California's historic drought means that many of the state's farmers are struggling to keep their crops alive this year. Reservoirs and wells are running dry. Yesterday on the program, we heard about how tensions are rising over water being used by the oil industry for hydraulic fracturing. Today, a plan to send water from oil extraction to farmers.

Lauren Sommer from member station KQED has the story.


LAUREN SOMMER, BYLINE: Oil companies in California have a secret. Sure, they drill for oil but what they actually get is, with a just little bit of oil mixed in.

ABBY AUFFANT: That is a difference in California versus other states. The water is an issue in all of the fields.

SOMMER: Abby Auffant is showing me around Chevron's Kern River oil field, about two hours north of Los Angeles. The hills here are covered in pump jacks - almost 10,000 of them - slowing drawing oil and water out of the ground. That water is naturally found underground where the oil is.

AUFFANT: Where Kern River field produces its oil and its water from is basically a freshwater aquifer.

SOMMER: For every barrel of oil, they get nine barrels of groundwater. It adds up to millions of gallons a day, which creates a problem for oil companies: What to do with it? Many companies dispose of it long-term by pumping it back underground, where it's trapped in rock layers. But Chevron is trying something else.
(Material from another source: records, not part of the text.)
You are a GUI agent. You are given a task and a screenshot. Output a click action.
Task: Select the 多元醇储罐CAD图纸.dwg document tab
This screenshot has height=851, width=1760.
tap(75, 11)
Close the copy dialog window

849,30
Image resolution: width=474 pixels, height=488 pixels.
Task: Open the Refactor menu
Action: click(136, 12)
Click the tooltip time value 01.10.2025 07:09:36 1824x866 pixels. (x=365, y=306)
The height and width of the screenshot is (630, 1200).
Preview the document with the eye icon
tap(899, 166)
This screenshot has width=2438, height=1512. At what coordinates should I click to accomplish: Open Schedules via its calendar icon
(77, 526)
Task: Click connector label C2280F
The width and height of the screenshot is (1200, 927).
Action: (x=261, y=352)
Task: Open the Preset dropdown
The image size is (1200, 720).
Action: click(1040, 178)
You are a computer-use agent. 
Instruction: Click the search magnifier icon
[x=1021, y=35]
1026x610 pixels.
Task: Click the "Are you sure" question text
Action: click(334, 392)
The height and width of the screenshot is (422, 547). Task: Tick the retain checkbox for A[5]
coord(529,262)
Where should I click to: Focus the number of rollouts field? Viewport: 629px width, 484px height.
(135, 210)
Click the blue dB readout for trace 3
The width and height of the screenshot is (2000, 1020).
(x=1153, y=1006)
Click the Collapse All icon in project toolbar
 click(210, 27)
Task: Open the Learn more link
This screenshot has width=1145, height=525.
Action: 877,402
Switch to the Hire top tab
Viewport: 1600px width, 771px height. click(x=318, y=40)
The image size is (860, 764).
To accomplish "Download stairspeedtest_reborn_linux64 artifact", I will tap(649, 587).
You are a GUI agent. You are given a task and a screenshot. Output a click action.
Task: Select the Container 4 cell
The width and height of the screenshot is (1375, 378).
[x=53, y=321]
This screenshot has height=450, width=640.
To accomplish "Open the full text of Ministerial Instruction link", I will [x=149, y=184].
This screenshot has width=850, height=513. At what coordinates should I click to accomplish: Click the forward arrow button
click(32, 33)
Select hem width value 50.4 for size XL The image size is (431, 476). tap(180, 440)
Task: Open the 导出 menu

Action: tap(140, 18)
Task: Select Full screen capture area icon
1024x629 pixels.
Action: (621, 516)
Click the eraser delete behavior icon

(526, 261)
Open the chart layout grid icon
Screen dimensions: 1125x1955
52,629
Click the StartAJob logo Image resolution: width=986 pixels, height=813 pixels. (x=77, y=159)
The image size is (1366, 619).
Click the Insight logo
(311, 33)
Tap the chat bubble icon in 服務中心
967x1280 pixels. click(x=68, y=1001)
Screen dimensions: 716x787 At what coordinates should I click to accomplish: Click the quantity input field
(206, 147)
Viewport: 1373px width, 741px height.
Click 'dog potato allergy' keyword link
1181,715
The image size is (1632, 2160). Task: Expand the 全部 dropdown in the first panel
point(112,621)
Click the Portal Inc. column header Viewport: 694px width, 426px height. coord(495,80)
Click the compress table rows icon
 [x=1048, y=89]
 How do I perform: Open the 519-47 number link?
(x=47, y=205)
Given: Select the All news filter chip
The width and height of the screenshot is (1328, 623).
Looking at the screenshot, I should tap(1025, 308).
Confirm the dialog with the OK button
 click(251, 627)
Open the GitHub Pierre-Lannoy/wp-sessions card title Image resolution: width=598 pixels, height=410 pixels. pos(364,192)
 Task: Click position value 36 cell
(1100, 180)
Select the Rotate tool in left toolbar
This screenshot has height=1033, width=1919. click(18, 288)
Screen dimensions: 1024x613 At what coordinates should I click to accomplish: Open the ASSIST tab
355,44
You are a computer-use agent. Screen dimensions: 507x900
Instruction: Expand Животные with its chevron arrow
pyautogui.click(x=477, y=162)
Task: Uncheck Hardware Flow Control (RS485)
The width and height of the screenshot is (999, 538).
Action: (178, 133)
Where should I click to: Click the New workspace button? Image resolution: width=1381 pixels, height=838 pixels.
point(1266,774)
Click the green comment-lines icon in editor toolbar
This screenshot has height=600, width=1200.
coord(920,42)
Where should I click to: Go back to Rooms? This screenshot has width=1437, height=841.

DAVID ANSOLABEHERE: The fact that we have this water coming in, it's a tremendous bonus.

SOMMER: David Ansolabehere is standing next to a 40-inch pipe that's gushing water. He's the general manager of the Cawelo Water District.

ANSOLABEHERE: We deliver water to about 45,000 acres which are nut trees, citrus and vineyards.

SOMMER: Chevron filters out the oil and sends the water to this reservoir. It makes up about a quarter of the water district's supply. Ansolabehere says it's their only reliable supply during the drought, because most of the other sources have been cut completely.

ANSOLABEHERE: It's going to be very tough. We're looking at just making sure the landowners can keep their trees alive this year.

SOMMER: Other Central Valley water districts are in the same boat, which is why Ansolabehere says there's been a lot of interest in this project.

ANSOLABEHERE: Lately it's I've been getting a lot of phone calls, meeting with people that want to do the same type of thing.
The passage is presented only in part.